J’ai utilisé l’AK84S câblé sur USB-C pendant la majeure partie de mon temps, mais il comprend également une connectivité Bluetooth et une batterie de 4 000 mAh qui, selon Epomaker, devrait vous offrir 50 heures d’utilisation avec son éclairage RVB allumé, ou autant que 880 heures avec elle éteinte. Malheureusement, je n’ai pas pu valider ces affirmations, mais en théorie, elles l’ont placé bien avant Le K2 en compétition de Keychron, qui offre jusqu’à 240 heures d’utilisation. Comme beaucoup d’autres claviers sans fil, l’AK84S peut mémoriser jusqu’à trois appareils avec lesquels il a été couplé, et vous pouvez basculer facilement entre eux avec des raccourcis clavier.

Le boîtier en aluminium n’a pas de pieds réglables.

Ils sont appelés keycaps Panda pour une raison.
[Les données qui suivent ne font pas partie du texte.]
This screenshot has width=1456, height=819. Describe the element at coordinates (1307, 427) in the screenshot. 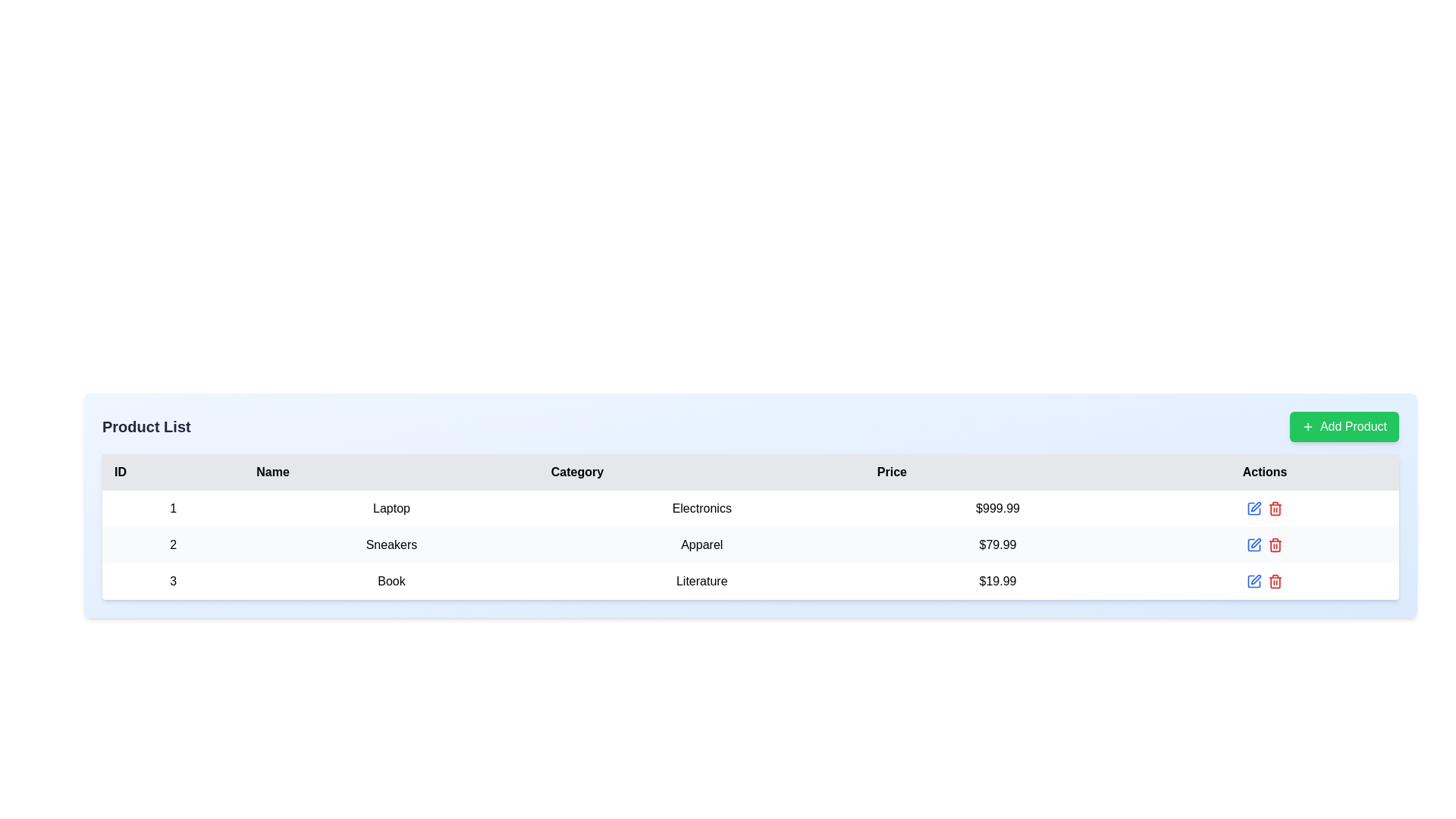

I see `the addition icon located within the green 'Add Product' button in the top-right section of the display` at that location.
J’ai pas mal de petits soucis avec l’Epomaker AK84S. Je pense que sa mise en page Windows par défaut n’est pas géniale, l’impression sur ses touches PBT est de mauvaise qualité et le support et la documentation que vous obtenez avec la carte laissent beaucoup à désirer. Vous traitez également avec une petite entreprise qui expédie tous ses produits à l’international, ce qui signifie que vous devez être patient avec les commandes d’une manière que vous ne faites pas avec une marque plus traditionnelle comme Corsair ou Razer.

Mais l’expérience de frappe de base de l’Epomaker AK84S est suffisamment bonne pour que je sois prêt à pardonner essentiellement tous ces problèmes. Oui, son logiciel est maladroit, et oui sa documentation est mauvaise, mais ce sont deux problèmes qui peuvent être surmontés avec un peu de patience puis ignorés. Ajoutez d’autres fonctionnalités de qualité de vie telles que la prise en charge Bluetooth et les commutateurs remplaçables à chaud, et vous obtenez une carte qui devrait durer des années. Ou du moins jusqu’à ce que vous ayez envie d’acheter un autre clavier sans raison apparente.